Das Seegras im Romanshorner Seebecken wird abgefischt und verladen.

Bild: Helio Hickl

Wer in Romanshorn in den letzten Wochen am See spazieren ging, dem ist mit Sicherheit auch das Seegras im Hafen aufgefallen. «Die Schiffe schneiden mit ihren Antriebspropellern das Gras ab oder wickeln es auf. So schwimmt es im Bodensee und wird schliesslich durch die Wellen in den Hafen geschwemmt», sagt Beat Zaugg, stellvertretender Hafenmeister in Romanshorn.

Es werde von Jahr zu Jahr mehr Gras und diese bis zu 3 Meter lange Wasserpflanze müsse man einmal pro Jahr abfischen. «Würden wir das Seegras nicht aus dem See nehmen, hätten die Kursschiffe hier in Romanshorn irgendwann ein Problem», sagt Zaugg. Er war letzte Woche selber bei der Abfischaktion dabei. Das herumschwimmende Gras würde den Antrieb verstopfen und die Schiffe könnten den Hafen nicht mehr befahren.

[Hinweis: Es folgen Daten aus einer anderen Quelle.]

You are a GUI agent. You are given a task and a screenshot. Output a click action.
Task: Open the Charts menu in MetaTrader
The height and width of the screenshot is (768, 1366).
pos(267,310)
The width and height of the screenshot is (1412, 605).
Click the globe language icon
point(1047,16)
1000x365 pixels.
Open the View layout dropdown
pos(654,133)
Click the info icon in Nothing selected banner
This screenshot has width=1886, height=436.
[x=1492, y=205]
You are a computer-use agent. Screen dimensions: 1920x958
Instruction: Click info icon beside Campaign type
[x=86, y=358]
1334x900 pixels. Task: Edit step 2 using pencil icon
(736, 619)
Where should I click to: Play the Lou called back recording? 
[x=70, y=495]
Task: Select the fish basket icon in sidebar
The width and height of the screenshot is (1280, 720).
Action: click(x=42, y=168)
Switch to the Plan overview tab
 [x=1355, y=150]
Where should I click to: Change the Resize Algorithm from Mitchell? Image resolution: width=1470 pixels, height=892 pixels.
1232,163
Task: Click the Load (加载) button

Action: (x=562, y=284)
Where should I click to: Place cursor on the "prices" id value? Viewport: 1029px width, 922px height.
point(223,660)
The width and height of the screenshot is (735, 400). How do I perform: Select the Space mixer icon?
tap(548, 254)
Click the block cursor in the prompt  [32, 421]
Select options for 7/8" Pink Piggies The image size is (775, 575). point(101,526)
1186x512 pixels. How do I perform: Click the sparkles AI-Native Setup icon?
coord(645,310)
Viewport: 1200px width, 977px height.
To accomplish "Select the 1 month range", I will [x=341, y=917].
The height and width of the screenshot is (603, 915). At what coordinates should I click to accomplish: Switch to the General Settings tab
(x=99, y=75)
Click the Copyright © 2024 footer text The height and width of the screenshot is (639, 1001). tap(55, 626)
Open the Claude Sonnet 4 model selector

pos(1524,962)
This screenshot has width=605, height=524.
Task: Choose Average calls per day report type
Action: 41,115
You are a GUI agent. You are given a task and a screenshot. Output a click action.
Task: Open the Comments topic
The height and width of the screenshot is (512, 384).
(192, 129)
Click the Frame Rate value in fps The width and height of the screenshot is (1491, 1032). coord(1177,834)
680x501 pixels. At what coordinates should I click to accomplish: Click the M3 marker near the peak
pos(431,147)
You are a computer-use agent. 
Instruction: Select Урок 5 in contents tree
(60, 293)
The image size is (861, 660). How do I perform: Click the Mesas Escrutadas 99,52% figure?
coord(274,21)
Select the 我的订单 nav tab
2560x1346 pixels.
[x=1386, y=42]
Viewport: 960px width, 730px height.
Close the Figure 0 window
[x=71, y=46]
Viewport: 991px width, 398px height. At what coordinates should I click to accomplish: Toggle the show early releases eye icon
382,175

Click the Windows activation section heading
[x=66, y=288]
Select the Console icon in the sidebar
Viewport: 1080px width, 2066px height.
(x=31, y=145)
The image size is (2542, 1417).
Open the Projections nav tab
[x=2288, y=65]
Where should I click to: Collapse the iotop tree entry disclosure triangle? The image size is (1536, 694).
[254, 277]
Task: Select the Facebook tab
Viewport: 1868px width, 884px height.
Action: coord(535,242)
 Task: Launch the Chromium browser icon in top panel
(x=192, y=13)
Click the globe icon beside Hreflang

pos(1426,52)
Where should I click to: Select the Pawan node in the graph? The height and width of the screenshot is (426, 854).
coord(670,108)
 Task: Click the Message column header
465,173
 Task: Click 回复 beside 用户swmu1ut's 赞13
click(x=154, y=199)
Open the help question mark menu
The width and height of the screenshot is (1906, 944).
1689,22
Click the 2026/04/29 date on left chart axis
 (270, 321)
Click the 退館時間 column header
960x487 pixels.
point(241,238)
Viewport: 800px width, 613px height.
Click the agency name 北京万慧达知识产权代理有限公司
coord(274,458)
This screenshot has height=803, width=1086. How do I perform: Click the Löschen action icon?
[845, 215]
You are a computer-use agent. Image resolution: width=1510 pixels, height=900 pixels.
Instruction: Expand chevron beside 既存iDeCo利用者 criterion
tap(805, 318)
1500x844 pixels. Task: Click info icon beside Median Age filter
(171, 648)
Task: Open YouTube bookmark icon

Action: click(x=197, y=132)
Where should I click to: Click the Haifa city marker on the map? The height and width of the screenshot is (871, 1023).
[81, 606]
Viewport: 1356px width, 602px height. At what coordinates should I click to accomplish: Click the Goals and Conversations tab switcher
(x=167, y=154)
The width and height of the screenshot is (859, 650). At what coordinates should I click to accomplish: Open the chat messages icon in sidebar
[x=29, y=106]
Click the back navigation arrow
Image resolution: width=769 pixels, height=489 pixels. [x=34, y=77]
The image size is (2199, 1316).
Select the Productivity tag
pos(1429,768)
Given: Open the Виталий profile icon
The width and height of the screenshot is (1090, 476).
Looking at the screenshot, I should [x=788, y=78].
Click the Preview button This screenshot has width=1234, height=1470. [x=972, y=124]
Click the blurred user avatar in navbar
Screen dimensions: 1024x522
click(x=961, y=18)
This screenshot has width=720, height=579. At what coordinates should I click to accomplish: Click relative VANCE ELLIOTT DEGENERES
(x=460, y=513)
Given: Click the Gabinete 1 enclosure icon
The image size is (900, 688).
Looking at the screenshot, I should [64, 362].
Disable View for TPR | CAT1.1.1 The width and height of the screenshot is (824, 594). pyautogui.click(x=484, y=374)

«Dieses Jahr gab es wirklich viel Seegras und es hat auch schon Zwischenfälle mit kleineren Schiffen gegeben, wo der Motor dann nicht mehr richtig funktionierte», sagt Andrea Ruf, Geschäftsführerin der SBS Schifffahrt.

Das Seegras ist mit einem Kran aus dem See gegriffen und auf einem Anhänger mit einem Traktor abtransportiert worden. «Wir haben drei Traktorenanhänger voll mit Seegras abtransportiert», sagt Zaugg. Das entspricht rund 150 Kubikmeter.

Das abgefischte Gras habe dann auch keine weitere Verwendung. Es wird auf den Kompost gebracht und dort dem natürlichen Lauf überlassen.